(Extracted records)
- Opening Delimiter -

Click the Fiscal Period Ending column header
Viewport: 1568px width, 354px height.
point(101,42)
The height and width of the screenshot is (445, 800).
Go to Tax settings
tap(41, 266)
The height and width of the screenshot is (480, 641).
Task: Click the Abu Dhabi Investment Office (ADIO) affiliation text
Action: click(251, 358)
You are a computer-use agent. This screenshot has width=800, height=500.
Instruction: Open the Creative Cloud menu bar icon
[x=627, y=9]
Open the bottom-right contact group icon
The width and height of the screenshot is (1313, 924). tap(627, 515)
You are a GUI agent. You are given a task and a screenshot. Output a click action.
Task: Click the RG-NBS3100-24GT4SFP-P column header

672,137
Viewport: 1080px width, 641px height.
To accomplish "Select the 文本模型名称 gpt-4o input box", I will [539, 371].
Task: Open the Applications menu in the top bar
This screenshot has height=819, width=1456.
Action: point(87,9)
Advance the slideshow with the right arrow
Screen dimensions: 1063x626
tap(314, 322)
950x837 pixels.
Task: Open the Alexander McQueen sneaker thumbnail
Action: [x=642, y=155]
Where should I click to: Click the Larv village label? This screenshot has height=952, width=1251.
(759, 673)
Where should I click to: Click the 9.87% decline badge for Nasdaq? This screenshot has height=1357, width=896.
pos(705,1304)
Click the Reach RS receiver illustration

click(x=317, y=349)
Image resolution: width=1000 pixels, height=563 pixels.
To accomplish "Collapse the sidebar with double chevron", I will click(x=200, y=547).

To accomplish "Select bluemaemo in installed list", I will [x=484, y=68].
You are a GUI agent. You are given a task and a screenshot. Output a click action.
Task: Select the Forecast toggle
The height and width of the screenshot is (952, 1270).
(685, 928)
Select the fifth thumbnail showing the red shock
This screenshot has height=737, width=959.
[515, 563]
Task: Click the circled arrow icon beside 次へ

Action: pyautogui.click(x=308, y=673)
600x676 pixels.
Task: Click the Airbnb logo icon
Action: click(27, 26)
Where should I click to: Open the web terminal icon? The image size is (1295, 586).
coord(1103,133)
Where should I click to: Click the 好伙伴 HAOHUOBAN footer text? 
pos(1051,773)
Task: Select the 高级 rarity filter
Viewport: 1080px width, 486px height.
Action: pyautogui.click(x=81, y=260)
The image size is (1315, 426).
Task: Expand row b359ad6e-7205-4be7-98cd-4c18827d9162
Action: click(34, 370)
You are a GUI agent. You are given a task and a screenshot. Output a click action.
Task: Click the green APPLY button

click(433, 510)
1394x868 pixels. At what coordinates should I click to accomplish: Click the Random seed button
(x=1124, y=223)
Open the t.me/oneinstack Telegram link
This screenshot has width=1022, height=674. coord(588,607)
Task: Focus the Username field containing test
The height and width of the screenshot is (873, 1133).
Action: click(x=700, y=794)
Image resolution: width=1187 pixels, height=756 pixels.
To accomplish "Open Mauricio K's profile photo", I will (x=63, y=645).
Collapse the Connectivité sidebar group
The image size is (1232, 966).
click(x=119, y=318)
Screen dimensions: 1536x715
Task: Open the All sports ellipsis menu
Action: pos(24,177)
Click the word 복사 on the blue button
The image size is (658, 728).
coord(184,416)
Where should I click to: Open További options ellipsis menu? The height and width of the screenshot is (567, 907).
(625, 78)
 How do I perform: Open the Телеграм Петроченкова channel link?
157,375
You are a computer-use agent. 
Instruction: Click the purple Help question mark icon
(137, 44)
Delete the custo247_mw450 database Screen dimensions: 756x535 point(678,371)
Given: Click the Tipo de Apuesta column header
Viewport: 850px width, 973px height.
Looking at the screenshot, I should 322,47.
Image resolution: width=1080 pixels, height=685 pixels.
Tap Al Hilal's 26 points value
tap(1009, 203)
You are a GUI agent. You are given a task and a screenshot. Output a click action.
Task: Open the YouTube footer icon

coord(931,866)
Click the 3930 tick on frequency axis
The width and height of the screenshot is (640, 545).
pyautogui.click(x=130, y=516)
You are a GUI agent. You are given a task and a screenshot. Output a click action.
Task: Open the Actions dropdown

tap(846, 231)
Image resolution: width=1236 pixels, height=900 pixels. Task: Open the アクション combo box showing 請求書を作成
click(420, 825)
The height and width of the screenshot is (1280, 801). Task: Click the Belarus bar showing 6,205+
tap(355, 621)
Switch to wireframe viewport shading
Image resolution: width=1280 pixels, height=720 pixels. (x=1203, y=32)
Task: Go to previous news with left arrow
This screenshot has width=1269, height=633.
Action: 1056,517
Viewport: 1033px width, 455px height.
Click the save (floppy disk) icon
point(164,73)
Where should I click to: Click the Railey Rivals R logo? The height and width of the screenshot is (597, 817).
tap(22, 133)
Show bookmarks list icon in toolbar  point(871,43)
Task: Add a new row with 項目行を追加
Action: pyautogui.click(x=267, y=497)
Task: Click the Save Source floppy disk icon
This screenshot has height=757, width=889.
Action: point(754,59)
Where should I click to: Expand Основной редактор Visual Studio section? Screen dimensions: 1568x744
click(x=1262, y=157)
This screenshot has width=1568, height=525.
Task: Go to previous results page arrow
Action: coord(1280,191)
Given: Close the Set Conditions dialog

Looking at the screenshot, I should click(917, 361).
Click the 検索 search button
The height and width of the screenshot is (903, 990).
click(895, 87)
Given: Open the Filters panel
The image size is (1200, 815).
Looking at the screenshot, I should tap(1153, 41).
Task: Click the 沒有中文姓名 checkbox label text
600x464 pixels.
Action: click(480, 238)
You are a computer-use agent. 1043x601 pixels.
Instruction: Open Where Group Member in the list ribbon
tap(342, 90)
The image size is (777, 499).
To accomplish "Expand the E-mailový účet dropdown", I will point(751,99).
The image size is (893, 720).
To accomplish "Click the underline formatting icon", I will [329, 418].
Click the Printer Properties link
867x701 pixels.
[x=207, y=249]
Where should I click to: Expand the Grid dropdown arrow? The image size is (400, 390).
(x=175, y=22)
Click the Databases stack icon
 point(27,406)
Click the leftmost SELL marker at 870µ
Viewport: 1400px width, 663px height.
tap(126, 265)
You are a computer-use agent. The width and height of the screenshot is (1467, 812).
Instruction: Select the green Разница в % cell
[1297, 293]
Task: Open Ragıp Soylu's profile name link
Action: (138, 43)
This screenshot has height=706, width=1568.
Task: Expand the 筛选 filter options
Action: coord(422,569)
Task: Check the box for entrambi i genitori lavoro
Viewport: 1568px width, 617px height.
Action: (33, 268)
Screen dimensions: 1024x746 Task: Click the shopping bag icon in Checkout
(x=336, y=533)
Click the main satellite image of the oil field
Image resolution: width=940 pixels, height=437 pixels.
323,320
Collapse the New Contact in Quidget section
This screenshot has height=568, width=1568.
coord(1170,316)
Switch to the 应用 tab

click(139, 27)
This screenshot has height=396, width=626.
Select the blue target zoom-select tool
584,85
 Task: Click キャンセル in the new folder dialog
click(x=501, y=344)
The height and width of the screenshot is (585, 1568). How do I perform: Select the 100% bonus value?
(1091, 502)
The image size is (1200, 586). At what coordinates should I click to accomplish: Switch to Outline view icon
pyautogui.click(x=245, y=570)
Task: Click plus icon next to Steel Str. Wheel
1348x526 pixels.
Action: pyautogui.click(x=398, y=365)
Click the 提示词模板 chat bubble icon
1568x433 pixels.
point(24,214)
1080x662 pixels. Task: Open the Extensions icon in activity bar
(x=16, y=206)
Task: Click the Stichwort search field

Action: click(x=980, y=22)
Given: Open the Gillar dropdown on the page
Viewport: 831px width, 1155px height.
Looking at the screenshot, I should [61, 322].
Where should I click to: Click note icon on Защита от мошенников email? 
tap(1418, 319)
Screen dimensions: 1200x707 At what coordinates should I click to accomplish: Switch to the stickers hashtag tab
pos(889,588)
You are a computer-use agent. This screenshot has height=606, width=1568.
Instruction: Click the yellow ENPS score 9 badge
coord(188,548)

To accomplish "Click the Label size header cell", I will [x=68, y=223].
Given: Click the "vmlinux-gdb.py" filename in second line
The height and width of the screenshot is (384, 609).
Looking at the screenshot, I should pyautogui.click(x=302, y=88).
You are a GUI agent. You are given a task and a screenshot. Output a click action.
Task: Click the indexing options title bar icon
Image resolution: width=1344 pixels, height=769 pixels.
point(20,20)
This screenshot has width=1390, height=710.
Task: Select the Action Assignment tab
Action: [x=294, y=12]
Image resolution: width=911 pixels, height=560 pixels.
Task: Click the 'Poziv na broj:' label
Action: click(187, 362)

- Closing Delimiter -

- Exercise description -
Exactly as they appear, retype the lines from the start of the records through the line containing "Task: Select the 高级 rarity filter".

- Solution to this task -
Click the Fiscal Period Ending column header
Viewport: 1568px width, 354px height.
point(101,42)
The height and width of the screenshot is (445, 800).
Go to Tax settings
tap(41, 266)
The height and width of the screenshot is (480, 641).
Task: Click the Abu Dhabi Investment Office (ADIO) affiliation text
Action: click(251, 358)
You are a computer-use agent. This screenshot has width=800, height=500.
Instruction: Open the Creative Cloud menu bar icon
[x=627, y=9]
Open the bottom-right contact group icon
The width and height of the screenshot is (1313, 924). tap(627, 515)
You are a GUI agent. You are given a task and a screenshot. Output a click action.
Task: Click the RG-NBS3100-24GT4SFP-P column header

672,137
Viewport: 1080px width, 641px height.
To accomplish "Select the 文本模型名称 gpt-4o input box", I will [539, 371].
Task: Open the Applications menu in the top bar
This screenshot has height=819, width=1456.
Action: point(87,9)
Advance the slideshow with the right arrow
Screen dimensions: 1063x626
tap(314, 322)
950x837 pixels.
Task: Open the Alexander McQueen sneaker thumbnail
Action: [x=642, y=155]
Where should I click to: Click the Larv village label? This screenshot has height=952, width=1251.
(759, 673)
Where should I click to: Click the 9.87% decline badge for Nasdaq? This screenshot has height=1357, width=896.
pos(705,1304)
Click the Reach RS receiver illustration

click(x=317, y=349)
Image resolution: width=1000 pixels, height=563 pixels.
To accomplish "Collapse the sidebar with double chevron", I will click(x=200, y=547).

To accomplish "Select bluemaemo in installed list", I will [x=484, y=68].
You are a GUI agent. You are given a task and a screenshot. Output a click action.
Task: Select the Forecast toggle
The height and width of the screenshot is (952, 1270).
(685, 928)
Select the fifth thumbnail showing the red shock
This screenshot has height=737, width=959.
[515, 563]
Task: Click the circled arrow icon beside 次へ

Action: pyautogui.click(x=308, y=673)
600x676 pixels.
Task: Click the Airbnb logo icon
Action: click(27, 26)
Where should I click to: Open the web terminal icon? The image size is (1295, 586).
coord(1103,133)
Where should I click to: Click the 好伙伴 HAOHUOBAN footer text? 
pos(1051,773)
Task: Select the 高级 rarity filter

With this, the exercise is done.